May 22, 2013
Colombian lawmakers approve peace talks law
Colombia's Congress on Thursday passed a law that could pave the way for peace talks with leftist guerrillas, raising hopes for an end to the war, but drawing criticism from human rights groups that say the law is too lenient toward rebel leaders.
Despite being at its weakest in decades, the Revolutionary Armed Forces of Colombia (FARC) has stepped up attacks in recent months, showing it can still rock the Andean country with high-profile assaults.
Rebel leaders have given mixed signs that they may be keen to engage in peace talks and end almost five decades of bomb attacks on politicians and infrastructure, kidnappings, drug trafficking and clashes with security forces.
Negotiations are more likely now that the Senate has ratified the so-called Legal Framework for Peace, which calls for soft sentences for FARC leaders if a peace deal is reached, providing they confess their crimes and compensate victims.

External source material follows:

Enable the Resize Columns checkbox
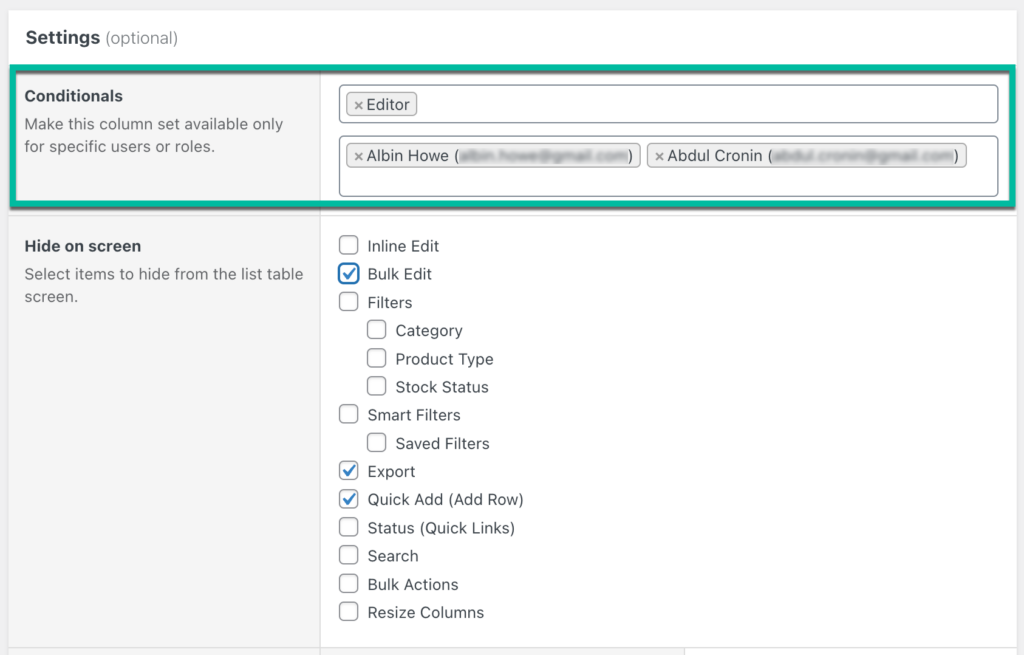Screen dimensions: 1024x655 [x=348, y=611]
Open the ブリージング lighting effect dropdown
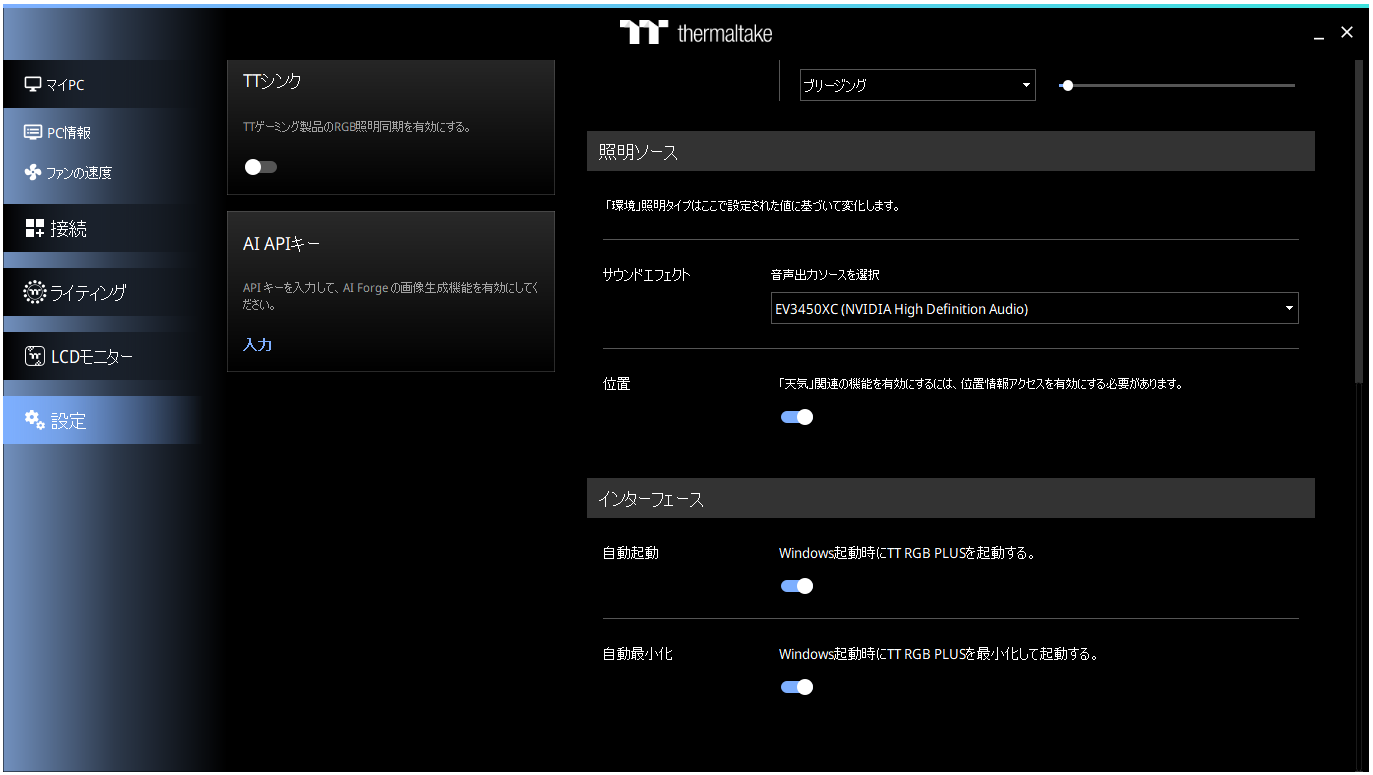This screenshot has height=775, width=1373. (x=917, y=85)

"This is the price to pay for peace, we have to be upfront with people about it," said Senator Hernan Andrade, a member of the governing "U" party.
An overwhelming majority of senators voted for the law, which bars guerrillas involved in human rights abuses from public office.
Under President Juan Manuel Santos, government forces have dealt hard blows to the FARC, killing top commanders and dismantling guerrilla units. Yet Santos has offered the rebels an olive branch on condition they release hostages and halt attacks.